Down he moves. He must see the loyalty in Anna’s eyes, and Lillian’s. He moves past them. He stares down Danny. And he grabs two young recruits and places him with the other three.
“Here are your new members, House of Allaway,” Cyrus says, holding his hands in their direction. “Take them and get the hell out.”
No one says anything for a moment, too stunned at everything that has happened to move.
“I said get out!” he bellows, spit flying through the air.
And suddenly, everyone springs to life. They disappear out the door. The five chosen to leave shuffle toward Chelsea and Charles, as though unsure if they are actually supposed to depart.
One by one, the extra bodies leave. They take their human snacks with them.
The House feels less crowded.
But all the more dangerous.
“It’s been one hell of a party,” Cyrus says. And he’s got anger in his eyes, his shoulders are tense. His body seems ready to snap at any moment. He crosses to me, and I have to make a very physical effort not to flinch away when he takes my hand. “I hope you all get some rest. Goodnight.”
Without another word, Cyrus leads us through the remaining bodies. And suddenly I am terrified at this game I’ve started. Because I cannot end it without evoking his wrath. And I do not know if I will survive it.
“ALIVA?”
It’s Anna’s voice that cuts through the door the following night. I climb out of the bed where I’m pretty sure Cyrus is pretending to sleep. My feet carefully pad over the floor, and I open the door soundlessly.
“Yes?” I say quietly. Though it’s completely pointless.
“You should get dressed,” she says. There’s urgency in her voice. “There’s something you need to see.”
I don’t ask for explanation. I only cross back into the room, dress myself in two seconds, and walk back out, side by side with my General.
She leads me through the hall and down the stairs. The dim evening glow is barely holding on to the day as we open the front doors. For a moment, my eyes sear in pain. I throw my hand in front of my eyes, blocking out the dim light.
And the moment my eyes adjust, they take in the blood at my feet. A thick, obvious trail of it leads away from my front door, down the drive.
“How far does it go?” I ask as I step out into the snow.
“You just need to see it,” Anna says with horror in her voice.
Together, we walk down the drive. Over the landscape. To the front gates, following the trail of blood. When we turn onto the road that leads to Main Street, we’re greeted with greater, larger splashes of blood. When we reach the T, I spot the first limb.
An arm pokes out of the snow, the hand down and buried, the severed stump poking out in the air for all to see. Blood saturates the snow around it. The bloody stump has been frozen over completely, the skin crystallizing and turning black.
The chill sinks into my bones as we continue walking. There’s a foot on the side of the road. A trunk without a single limb lies in the middle of the snow packed street.
A head lies just beyond that. I slowly approach, feeling all the blood in my body drain to my feet and disappear somewhere entirely.
A mass of red hair spills out to the side of the head. Using the toe of my boot, I push it to the side, turning it so the face comes into view.
Except the face has been smashed in, beaten, so badly battered it is unrecognizable. But the hair marks her clearly: Chelsea.

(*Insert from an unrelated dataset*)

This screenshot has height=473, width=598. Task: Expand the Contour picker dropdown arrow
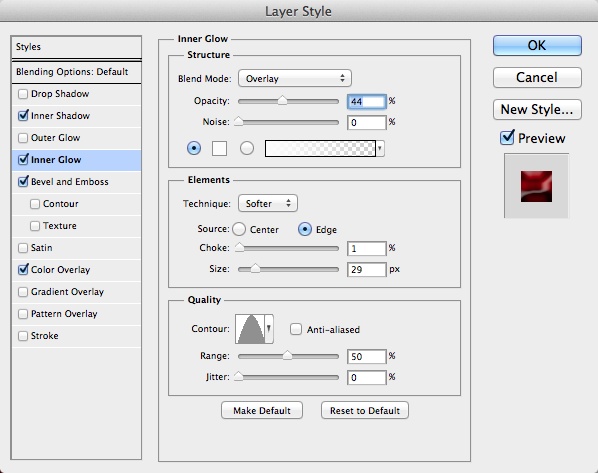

I swallow hard, backing away slowly.
My eyes turn to the road that leads out of town.
All along the way there are severed limbs. More heads. Blood. So, so much blood.

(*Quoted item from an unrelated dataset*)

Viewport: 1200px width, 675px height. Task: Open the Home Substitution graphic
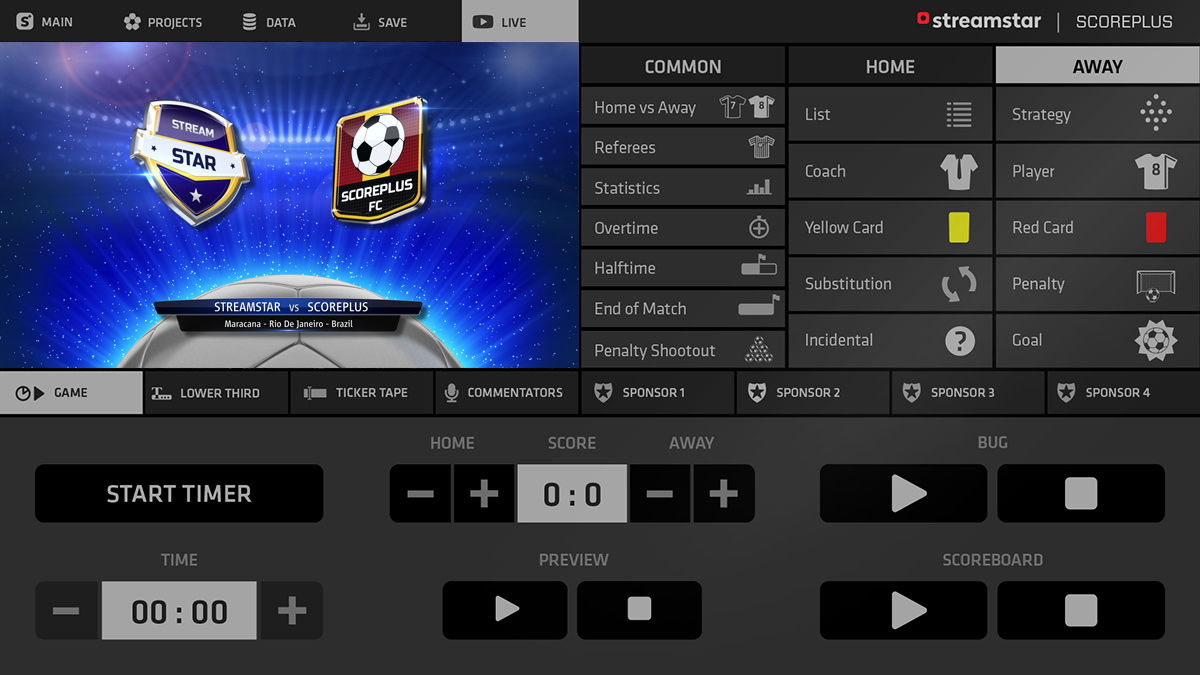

My enhanced brain and senses start matching up the bodies, the severed limbs. The heads. There are at least ten dismembered vampires lying around the streets of Silent Bend.
“Who would do this?” I ask in horror. I back further up, wanting to wash the horrific scene from my memory forever. To pour acid in my ear and burn the images away.

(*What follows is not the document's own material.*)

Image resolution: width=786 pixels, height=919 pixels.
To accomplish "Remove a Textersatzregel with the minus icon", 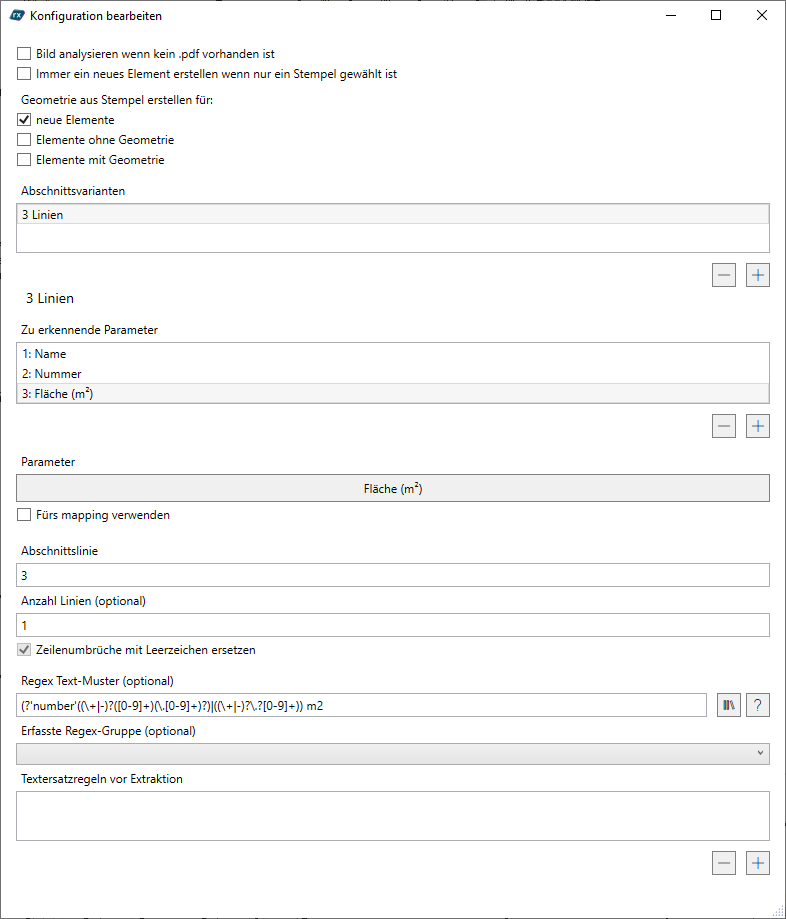I will pos(723,863).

“Look at this,” Anna says. She crosses over to a snow drift with a head lying in a halo of red. To my disgust, she picks it up by the hair. And I see it.
The brand of the snake eating its own tail. The flesh around the wound, though frozen, is red and pealing. It’s fresh. It’s burned into the poor woman’s forehead.
“They’re back,” I breathe. I cross to the next nearest head I can find. I roll it over. Sure enough, there’s a snake brand there, too.
“I don’t think they ever left,” Anna says as she tosses the head back into the snow. “I think they’ve been watching us the whole time. They waited until the House of Allaway was leaving, unsuspecting.”
I shake my head, my stomach rolling. “They only came with fifteen members. That means only five of them survived the attack.”